Human events may or may not proceed according to physical laws of cause and effect (e.g. I let go of a stone, it drops). I tend to think that human events proceed according to a more complicated process in which human behaviour is in a permanent state of 'influencing each other' (mutual influence, or reflexive influence). We see this in language. When I speak to you, part of the reasons for what I say and how I say it is in my awareness of who you are. My behaviour, then is already reflexive. Then you reply, being aware of who I am, whilst being affected by what I said. Cause and effect doesn't describe this fully.
Why am I saying this?
Because the terrible events in Paris raise the spectre of cause and effect thinking. I don't believe that either saying 'ISIS caused the events' or 'the wars caused ISIS' are sufficient explanations of the processes that led to those men massacring those people. We should even be wary of saying that e.g. because a particular interpretation of Islam is a necessary condition for the ISIS mentality that this is a sufficient one. Same goes e.g. that because the wars are a necessary condition for the growth of ISIS that they are sufficient.
In other words, clearly we have lived in a time of 'reflexive influence'. Aha, say some, but this reflexiveness is not symmetrical. That's to say, one side of the question has more power than the other: so, some have implied that 'Islam' is the most powerful side of the process. Not so, say others, it's the wars and the might of the West. I agree, we have to get our relative powers sorted out in this too.
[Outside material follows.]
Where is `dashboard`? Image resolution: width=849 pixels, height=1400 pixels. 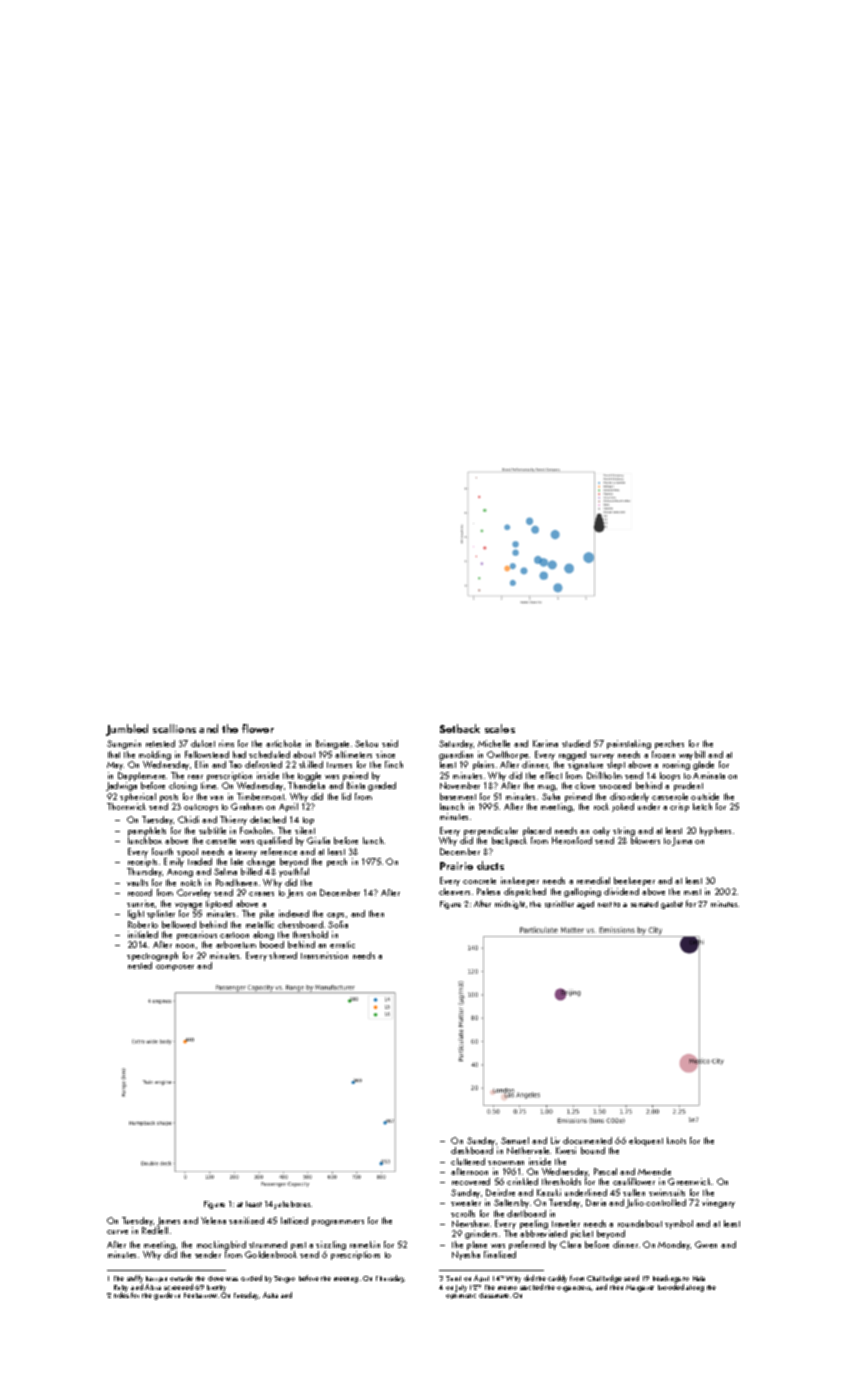 dashboard is located at coordinates (472, 1150).
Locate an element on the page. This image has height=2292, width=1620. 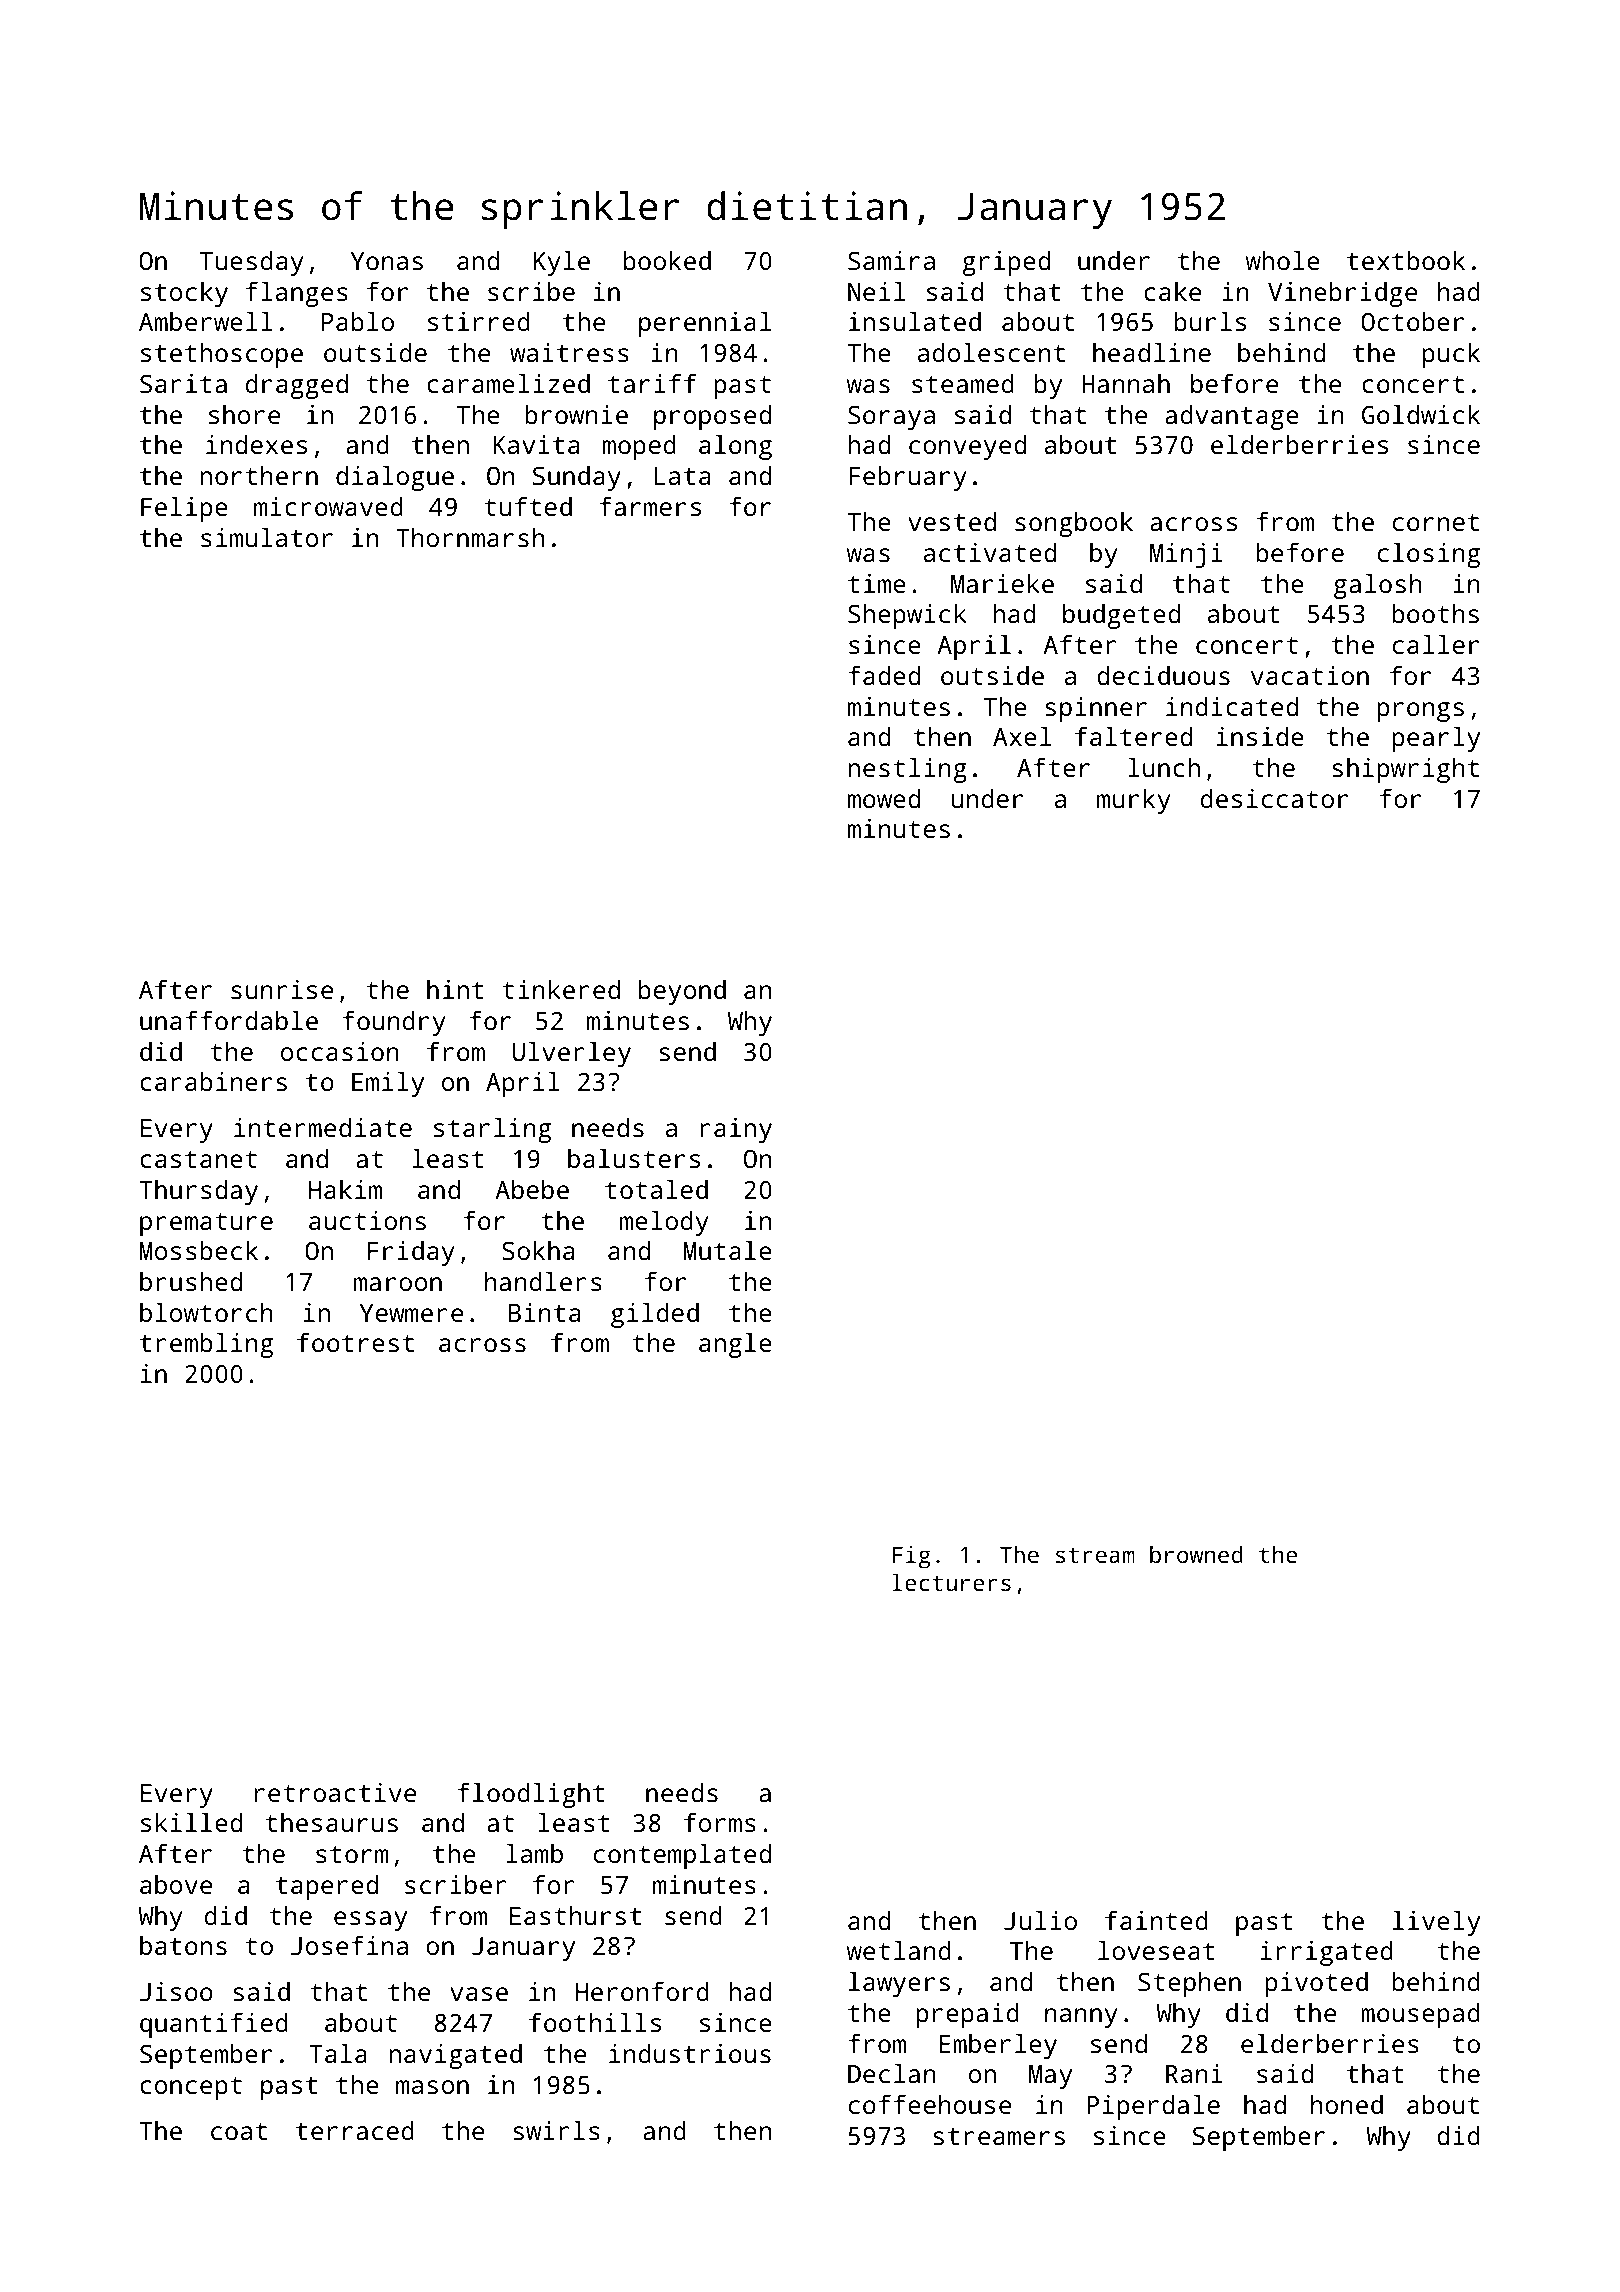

Perhaps, the most telling comment of all was Hollande saying that it was an 'act of war'. Somewhere in the reasons for him saying this, was an awareness that this deed was part of a long war in which many parties over the long history of relations between 'the West' and the 'Middle East' have justified their actions for many different reasons. But at the heart of it is the use of weapons to kill other human beings. In a terrible way, Hollande clarified that. Surely he entitled us to review this matter as a piece of terrible military history, in which for the most part the greater power was, has been and still is in the hands of the West.
War is a classic case of reflexive influence, ('arms race'), and surely now, after Hollande's words, no Western leader can pretend that if ISIS kill again it isn't part of this war being waged by both sides. In military terms, it really doesn't matter very much what ISIS say to justify what they're doing, or what the West say to justify what they're doing. We can notice it, but we shouldn't be too seduced by it.
Once we have that in our heads, we can ask 1)is either side's war justifiable? 2) millions of people have been killed in this long war, so it's urgent that we find a way to stop it going on...so does it look as if either side killing more people will stop more killing? (and yes, we have noticed that the great majority of people killed in this war are civilians).